Adding a new “character” to your story is one of the most fun, most daring things you can do as a writer. Whether they get only a few minutes onstage or end up being a major player in a series, new characters stretch your imagination while grounding you in reality… of a sort. But in reality, what you’re adding are people:
“When writing a novel a writer should create living people; people not characters. A character is a caricature.” ― Ernest Hemingway, Death in the Afternoon
And it’s a learning curve – sometimes you’re adding a “person” with no precedent to work from. For me, creating an angelic character meant rereading Biblical references and then adding my imagination to the “what if” for them. Rereading demonic references and asking “what if” they were standing next to me and spoke… Or there’s the more commonplace folks like an Hispanic small-town female cop. Or a hard-bitten, almost-stereotypical security chief. And the list goes on.

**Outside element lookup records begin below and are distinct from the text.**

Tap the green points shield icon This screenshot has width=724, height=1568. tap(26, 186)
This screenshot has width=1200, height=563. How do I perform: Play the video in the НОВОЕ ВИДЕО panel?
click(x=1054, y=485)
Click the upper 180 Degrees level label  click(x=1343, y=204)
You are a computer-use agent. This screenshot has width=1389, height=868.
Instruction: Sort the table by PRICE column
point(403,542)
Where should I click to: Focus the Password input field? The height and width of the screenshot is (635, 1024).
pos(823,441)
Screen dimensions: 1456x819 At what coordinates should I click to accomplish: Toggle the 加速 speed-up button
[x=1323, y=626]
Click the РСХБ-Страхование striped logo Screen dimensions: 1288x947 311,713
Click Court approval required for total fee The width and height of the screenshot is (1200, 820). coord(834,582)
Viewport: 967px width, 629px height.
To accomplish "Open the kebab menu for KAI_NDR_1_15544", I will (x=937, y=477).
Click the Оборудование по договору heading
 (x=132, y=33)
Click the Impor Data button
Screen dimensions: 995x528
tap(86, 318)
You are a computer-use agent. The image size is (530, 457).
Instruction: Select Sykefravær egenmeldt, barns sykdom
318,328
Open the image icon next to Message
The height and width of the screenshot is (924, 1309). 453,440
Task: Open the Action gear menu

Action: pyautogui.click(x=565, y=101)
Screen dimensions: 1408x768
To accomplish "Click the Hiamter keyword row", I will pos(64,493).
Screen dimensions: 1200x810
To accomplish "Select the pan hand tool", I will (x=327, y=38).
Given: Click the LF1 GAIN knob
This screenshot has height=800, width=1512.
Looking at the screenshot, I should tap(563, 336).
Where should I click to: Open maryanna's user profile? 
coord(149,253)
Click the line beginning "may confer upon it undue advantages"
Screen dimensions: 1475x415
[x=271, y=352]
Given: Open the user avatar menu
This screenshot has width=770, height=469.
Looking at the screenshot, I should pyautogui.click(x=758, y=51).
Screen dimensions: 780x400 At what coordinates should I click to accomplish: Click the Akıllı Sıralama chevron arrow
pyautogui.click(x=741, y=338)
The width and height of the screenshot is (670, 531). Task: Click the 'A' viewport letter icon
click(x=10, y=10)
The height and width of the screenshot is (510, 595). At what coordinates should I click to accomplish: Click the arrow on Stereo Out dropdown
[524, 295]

So where to get ideas? How to tie the fantastic to the commonplace? My suggestion is to start taking notes.
Interesting people are all around us. We’re known dozens of “characters” in our lives and probably done a fairly poor job of taking note. I would suggest you take a few minutes a month and jot down the names of people you work with and live around. What makes you grin about them when they come by, the things they say and do – mannerisms grounding in reality. When the time comes to add somebody to your story, you’ve got a war-chest of “people” to mix and match from.
Oh, by the way, heed the advice of Donald Miller – “When you stop expecting people to be perfect, you can like them for who they are.” Whether we agree with them or not, the people around us deserve our attention. I think God would agree with me on that one…
There’s another side benefit to taking notes on the people in our lives – we tend to leave them and forget. In just my life, I’ve been grounded for several years at at time in New York, Sand Diego, Los Angeles and Pennsylvania. When I think of people from past iterations of my life, one of the sad things is that there are people who I’ve forgotten about, especially as I grow older (ahem). Faces without a name, or a fond moment in time with the people left out. These things sadden me… and perhaps this has happened to you as well.
So dig out the pen or tablet and look with a smile to the people in your life, taking notes. I think you’ll learn something new and even get an inspiration for a “character” in your next story.